Voir aussi : D. Temple et M. Chabal, “La réciprocité négative chez les Jivaro”, dans La réciprocité et la naissance des valeurs humaines. Paris, L’Harmattan, 1995.
Bartomeu Melià et Dominique Temple, El don, la venganza y otras formas de economía guaraní. Centro de Estudios Paraguayos “Antonio Guasch”, Ediciones y Arte, Asuncíon , Paraguay, 2004. En français : “La réciprocité négative chez les tupinamba”(2004).

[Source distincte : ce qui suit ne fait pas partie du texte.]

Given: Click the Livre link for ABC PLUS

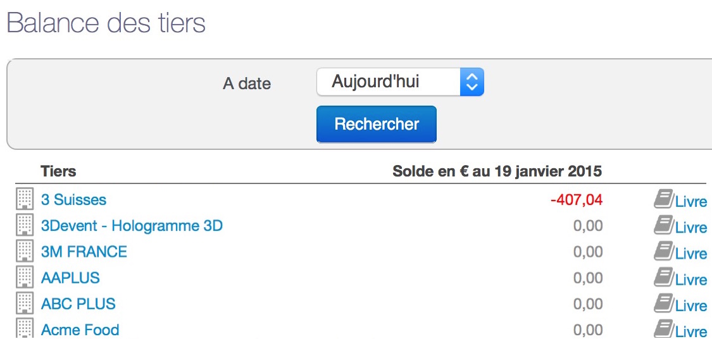Looking at the screenshot, I should [x=691, y=305].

[4] Le prestige et l’honneur témoignent de la valeur dans l’imaginaire de la réciprocité positive et de la réciprocité négative, mais ne sont pas la valeur. La valeur est produite par la réciprocité seule, de sorte que ces deux matrices (réciprocité positive et réciprocité négative) peuvent se remplacer l’une l’autre pourvu qu’elles soient égales. Lorsqu’elles se relativisent l’une l’autre, elles donnent naissance à la réciprocité symétrique où la valeur est libérée de tout imaginaire.

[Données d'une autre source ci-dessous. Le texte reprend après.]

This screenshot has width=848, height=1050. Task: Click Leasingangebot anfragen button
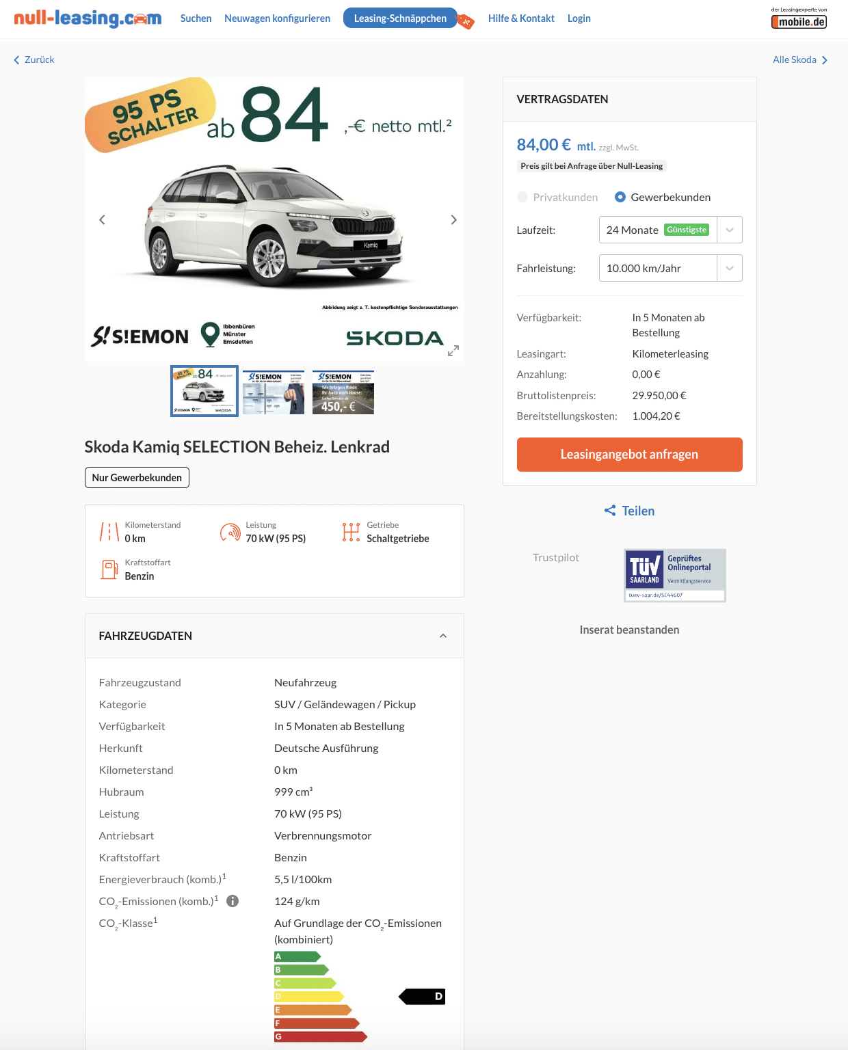[629, 455]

[5] Et réciproquement la valeur produite par la réciprocité positive dans un système de réciprocité négative n’est pas appréciée comme amitié mais comme lâcheté, à nouveau le mal. L’affrontement des deux imaginaires antithétiques est cependant relatif car les sociétés préfèrent tirer partie des deux formes de réciprocité. En général, la réciprocité négative s’adresse à l’étranger et la réciprocité positive à la parenté, quoique ce puisse être l’inverse comme chez les Jivaros. La confrontation de ces deux formes de réciprocité dans la mythologie grecque est illustrée par la rivalité d’Achille et Agamemnon, le chef de guerre et le régisseur des récoltes. Cependant, Agamemnon prétend être le plus prestigieux pas seulement par la générosité de ses dons mais par le succès de ses armes. Achille lui refuse cette gloire parce qu’il honore les valeurs nées de la réciprocité négative, et lui conteste à son tour sa générosité car il prétend le surpasser par la redistribution du butin qu’il pille par la guerre. La rivalité des deux héros tournera à l’avantage du régisseur comme si les hommes étaient plus enclins à la paix qu’à la guerre. Voir : Dominique Temple et Mireille Chabal, “La réciprocité symétrique dans la Grèce antique, 1. De la réciprocité positive à la réciprocité symétrique dans l’Iliade et l’Odyssée”, dans La réciprocité et la naissance des valeurs humaines. Paris, L’Harmattan, 1995, pp. 167-186.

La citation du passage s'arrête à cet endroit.